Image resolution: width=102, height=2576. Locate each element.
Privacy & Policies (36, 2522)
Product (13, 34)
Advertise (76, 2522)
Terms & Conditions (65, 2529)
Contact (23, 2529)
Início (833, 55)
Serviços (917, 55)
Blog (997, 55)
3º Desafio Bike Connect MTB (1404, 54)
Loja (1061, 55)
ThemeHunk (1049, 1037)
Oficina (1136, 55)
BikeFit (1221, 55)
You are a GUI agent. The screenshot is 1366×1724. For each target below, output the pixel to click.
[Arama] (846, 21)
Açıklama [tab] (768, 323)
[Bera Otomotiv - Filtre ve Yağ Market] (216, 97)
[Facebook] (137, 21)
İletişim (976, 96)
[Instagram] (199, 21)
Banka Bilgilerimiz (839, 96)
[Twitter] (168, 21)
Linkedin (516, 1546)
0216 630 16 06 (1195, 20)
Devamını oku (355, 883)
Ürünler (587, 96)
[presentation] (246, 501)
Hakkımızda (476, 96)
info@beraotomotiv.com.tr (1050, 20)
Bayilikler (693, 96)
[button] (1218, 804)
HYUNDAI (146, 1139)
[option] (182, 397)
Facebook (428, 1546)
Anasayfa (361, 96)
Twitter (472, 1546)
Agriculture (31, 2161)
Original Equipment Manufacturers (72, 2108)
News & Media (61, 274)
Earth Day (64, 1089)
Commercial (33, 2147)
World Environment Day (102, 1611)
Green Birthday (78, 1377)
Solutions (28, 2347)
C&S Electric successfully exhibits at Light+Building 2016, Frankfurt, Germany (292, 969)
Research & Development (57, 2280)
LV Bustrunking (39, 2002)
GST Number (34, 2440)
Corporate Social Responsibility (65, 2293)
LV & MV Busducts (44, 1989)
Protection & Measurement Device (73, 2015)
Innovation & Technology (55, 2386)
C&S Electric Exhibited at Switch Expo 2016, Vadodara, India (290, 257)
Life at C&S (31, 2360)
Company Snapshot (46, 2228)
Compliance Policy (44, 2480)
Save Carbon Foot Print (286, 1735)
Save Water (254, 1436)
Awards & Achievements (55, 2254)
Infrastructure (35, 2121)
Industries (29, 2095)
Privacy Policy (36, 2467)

====

**ABOUT THIS TASK:**
As the answer, set down only the lines from the data above between the one holding "0216 630 16 06 (1195, 20)" and the one holding "Protection & Measurement Device (73, 2015)", inclusive, exactly as they read.

**FINISHED EXERCISE:**
0216 630 16 06 (1195, 20)
Devamını oku (355, 883)
Ürünler (587, 96)
[presentation] (246, 501)
Hakkımızda (476, 96)
info@beraotomotiv.com.tr (1050, 20)
Bayilikler (693, 96)
[button] (1218, 804)
HYUNDAI (146, 1139)
[option] (182, 397)
Facebook (428, 1546)
Anasayfa (361, 96)
Twitter (472, 1546)
Agriculture (31, 2161)
Original Equipment Manufacturers (72, 2108)
News & Media (61, 274)
Earth Day (64, 1089)
Commercial (33, 2147)
World Environment Day (102, 1611)
Green Birthday (78, 1377)
Solutions (28, 2347)
C&S Electric successfully exhibits at Light+Building 2016, Frankfurt, Germany (292, 969)
Research & Development (57, 2280)
LV Bustrunking (39, 2002)
GST Number (34, 2440)
Corporate Social Responsibility (65, 2293)
LV & MV Busducts (44, 1989)
Protection & Measurement Device (73, 2015)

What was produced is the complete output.